Tinavi: Я завтра попробую перевести, если времени хватит!

olik: А я в Москве)) Правда незнаю кто тут ещё из наших)) Пух ! Усе будет у порядке!!! И встретим, и обогреем Надо только в брюнетку будет перекраситься, вроде Вигго ими чуть больше интересуется

BizaRRe_LolliPoP: Привет всем. брюнетки...нда... Вчера смотрела видео на ютюбе, оно было добавлено..в общем вчера. какое-то мероприятие ATI. Милое видео).. И там был один комментарий, женщина писала, что была там в тот день, в каком-то там ряду в нескольких шагах от Вигго... Сказать нечего...

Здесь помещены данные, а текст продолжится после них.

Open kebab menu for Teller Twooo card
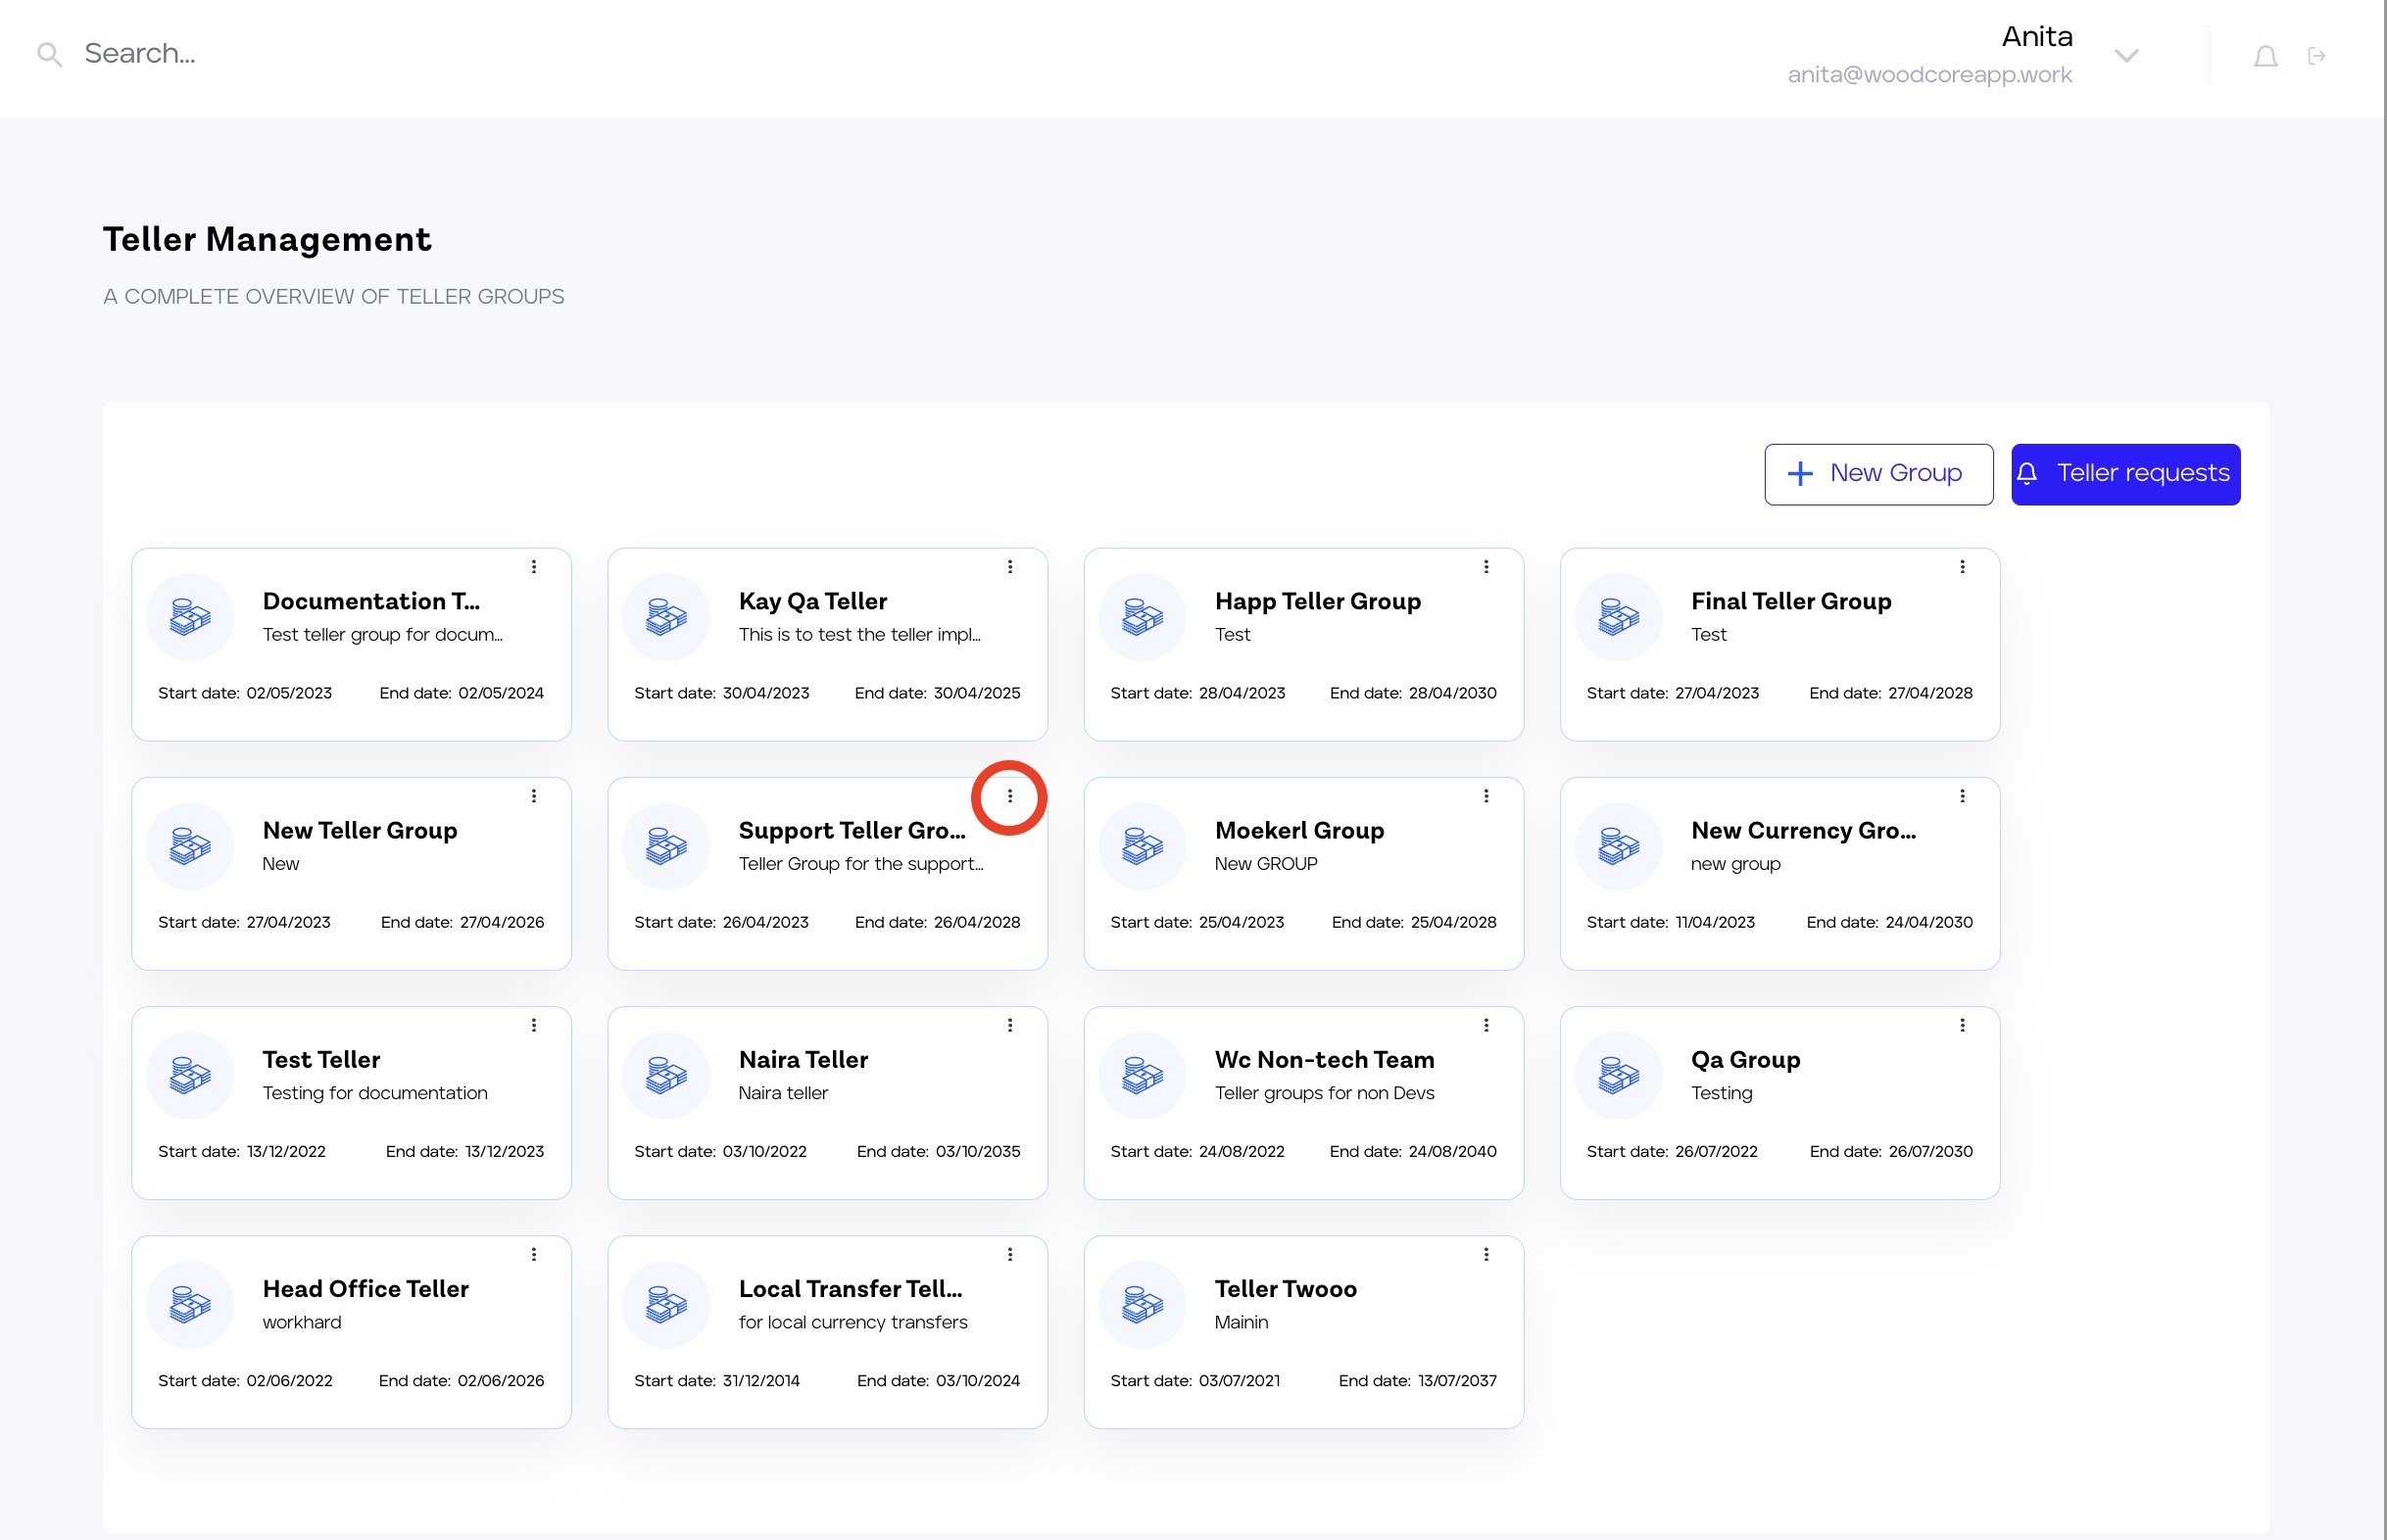[x=1486, y=1254]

Iren: Это уже не смешно. Вчера наконец-то прочитала "Дорогу". Трудности можна перенести, преодолеть, если рядом с тобой родной тебе человечек, часть тебя, такой не похожий и одновременно похожий на тебя, твоя поддержка, твой стакан воды. Читая, много думала о своих отношениях с сыном, об отношениях Вигго со своим сыном. А ведь сейчас, в свои 19 лет мой сын мне намного ближе, чем раньше.

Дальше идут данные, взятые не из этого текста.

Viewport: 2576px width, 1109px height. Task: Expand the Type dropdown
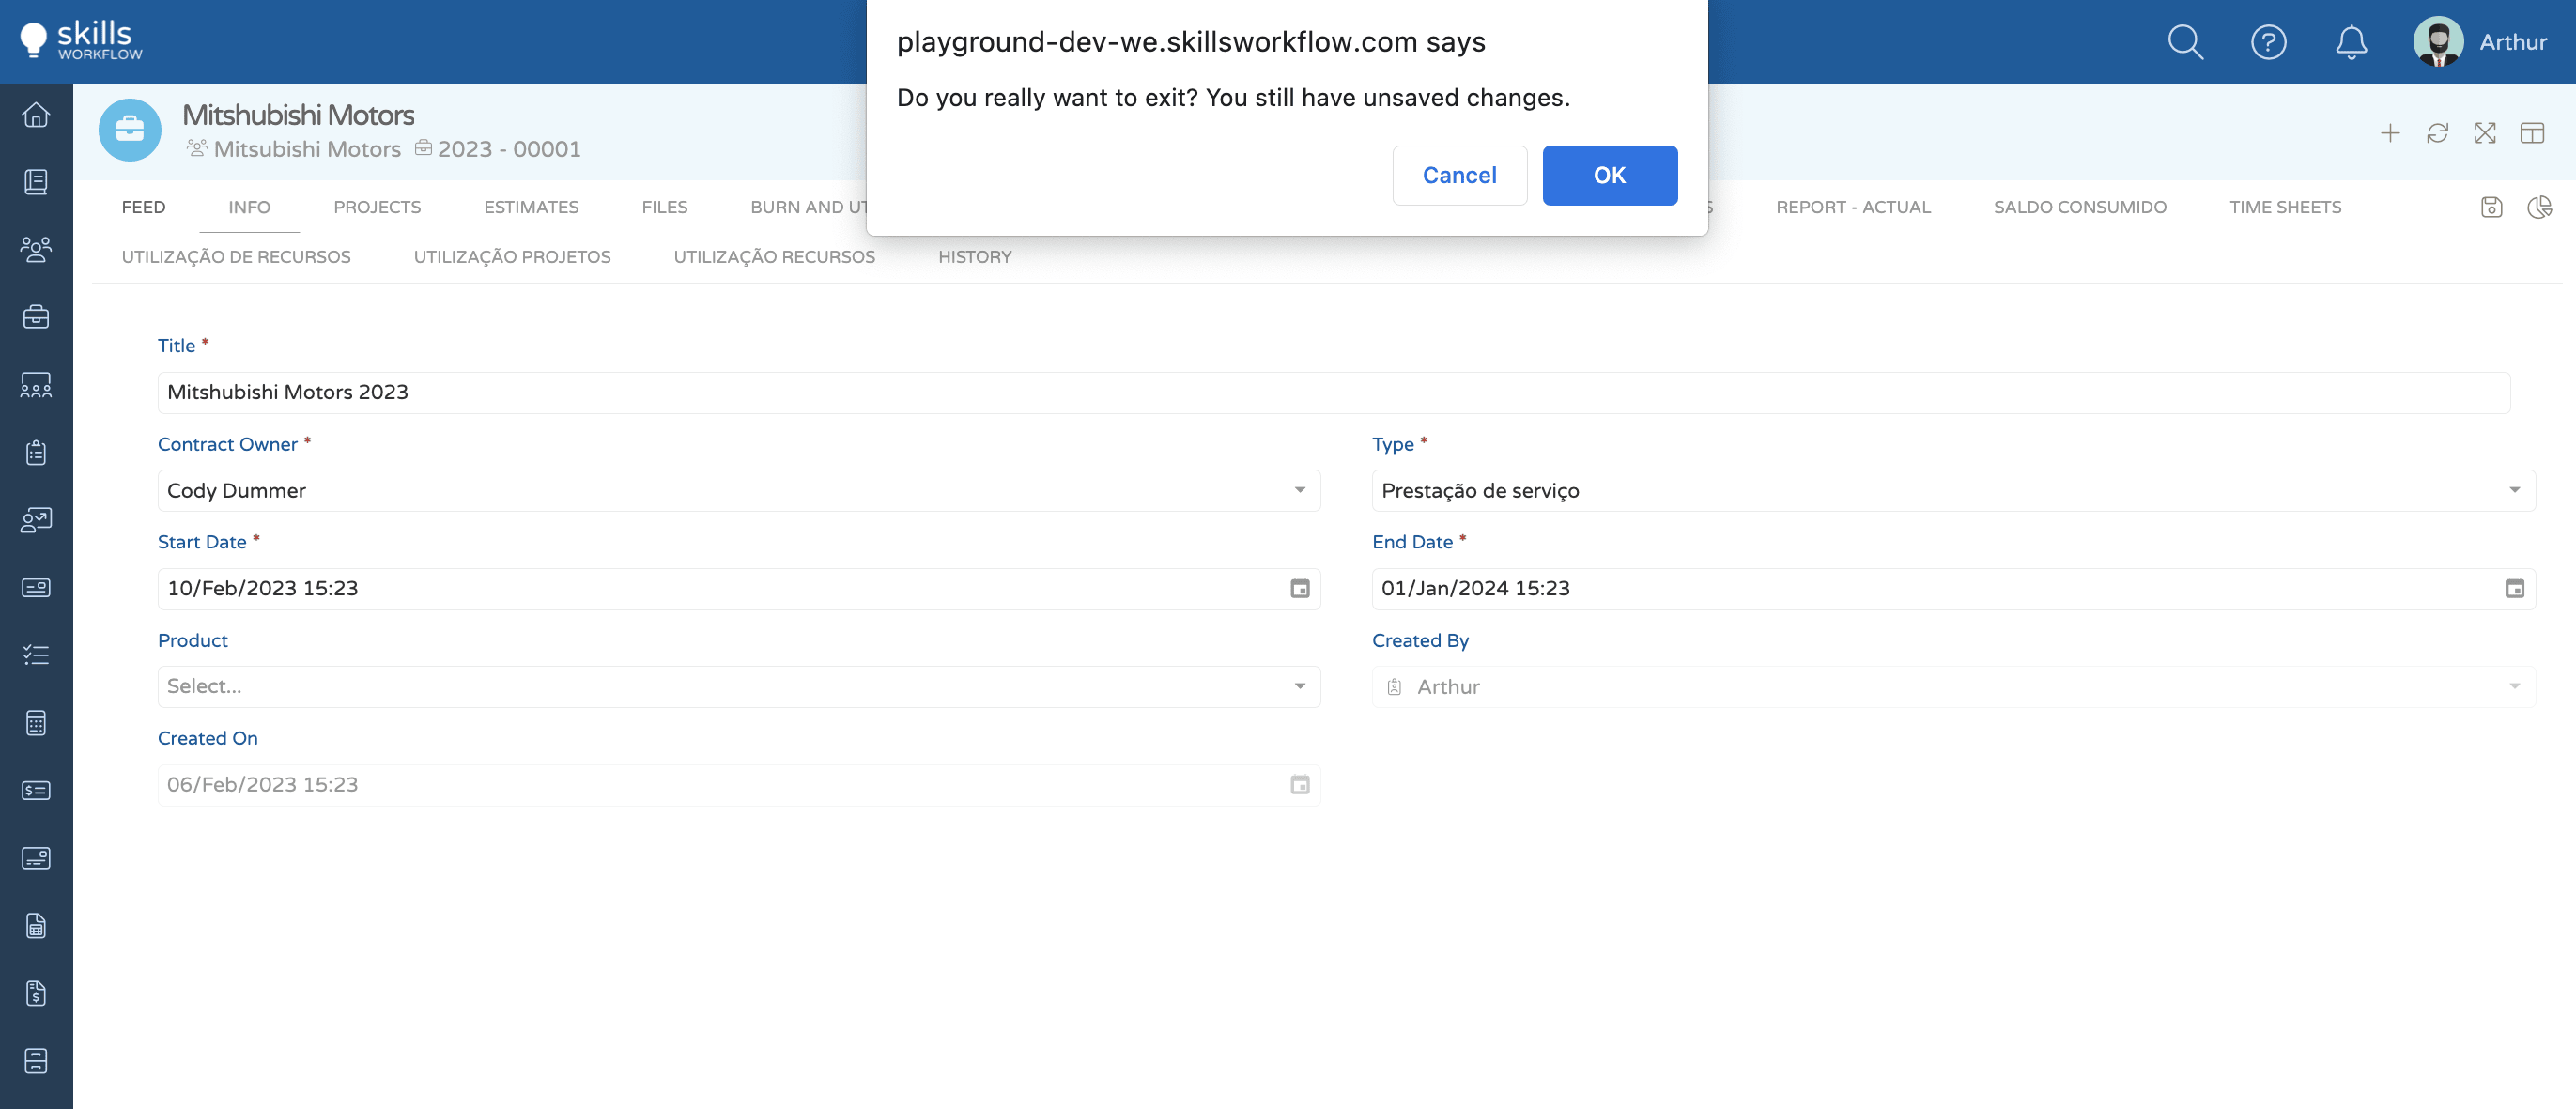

BizaRRe_LolliPoP: Хм.. Никогда не забуду, как лет в 13 мы с мамой шли на вечеринку, болтали о чём-то. И вдруг она как-то странно посмотрела на меня и замолчала. Я спросила, что случилось. А она так странно и нежно сказала: "Хорошо, когда ребёнок вырастает - хоть поговорить можно..." Когда ребёнок бегает и играет в песочнице, это, конечо, здорово. Но вот когда он уже состоялся, это так...волнует что ли)) Наверно вам оттого стало лучше взаимодействовать. Ой..нафлудила я, бесстыдница...

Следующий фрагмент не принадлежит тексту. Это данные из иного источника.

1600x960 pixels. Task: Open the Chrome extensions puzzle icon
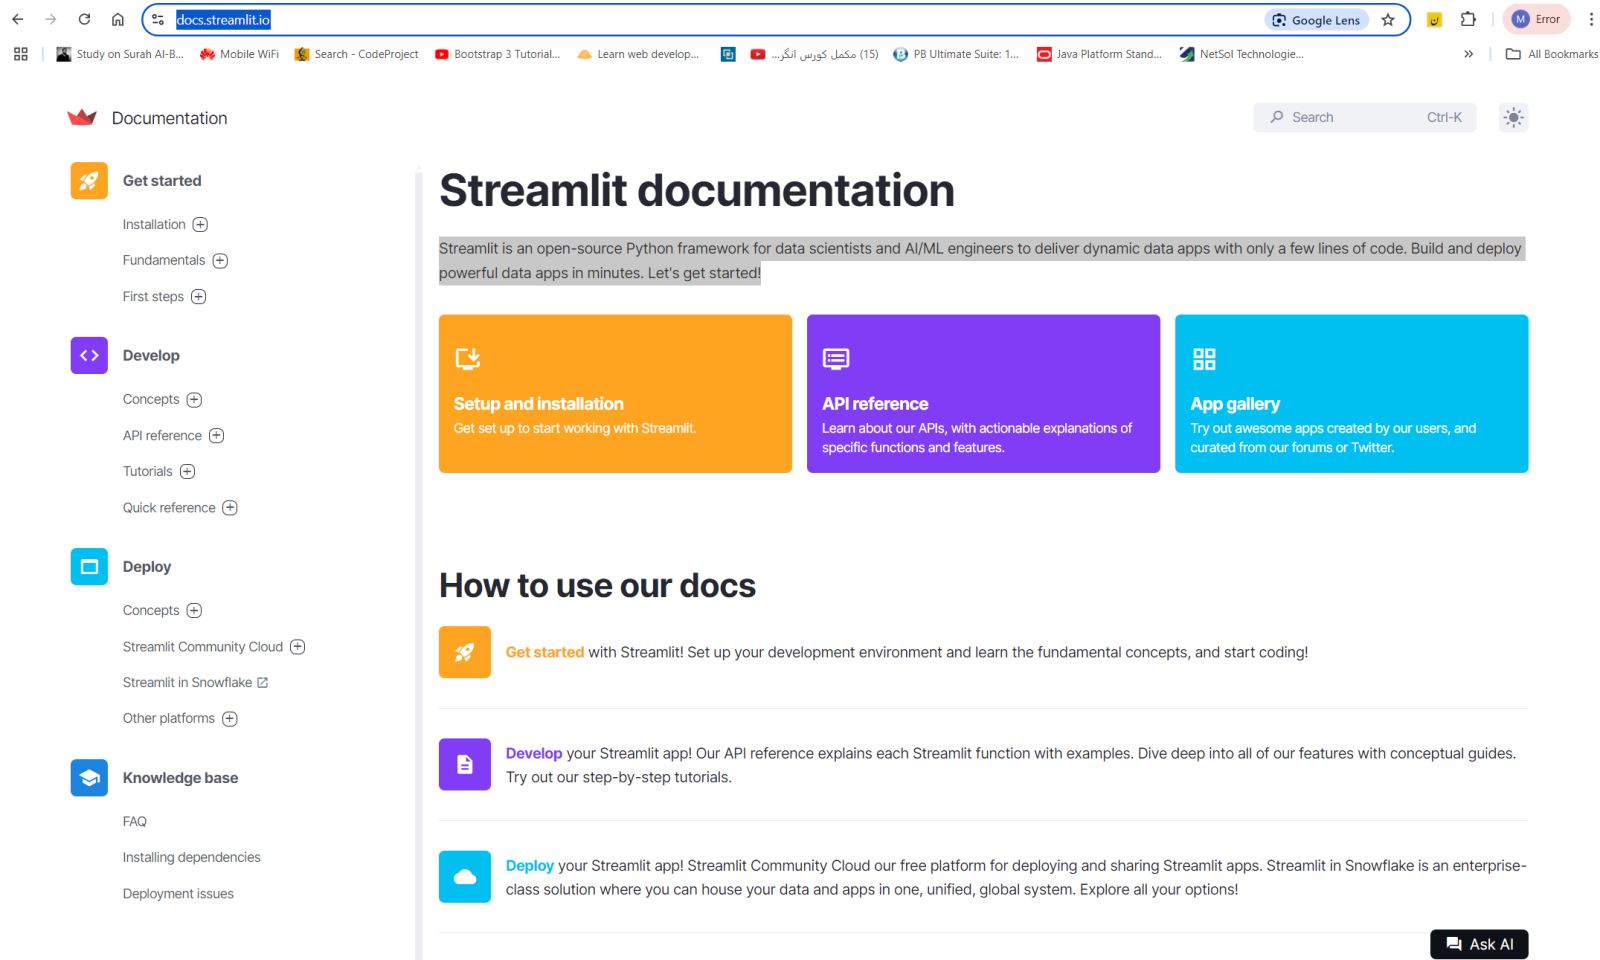(x=1468, y=18)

Tinavi: Думаю, что все в тему))

Iren: Есть такая категория людей, которые постоянно находятся в поиске. Говорить, что человек состоялся - ничего не сказать. Человек может искать себя всю жизнь и так и не состояться. Можно в чем-то определиться, но расширять свои поиски. Останавливаться нельзя, разве что складывается определенная жизненная ситуация.

BizaRRe_LolliPoP: Имхо (даже не "я имею мнение...", а "не только я..."), но каждый человек находится в поиске) Только кто-то постоянно трындит о нём, а кто-то идёт)) Одна мудрая женщина сказала что-то вроде: "Когда ты можешь точно сказать, кто ты - всё, тебе крышка!"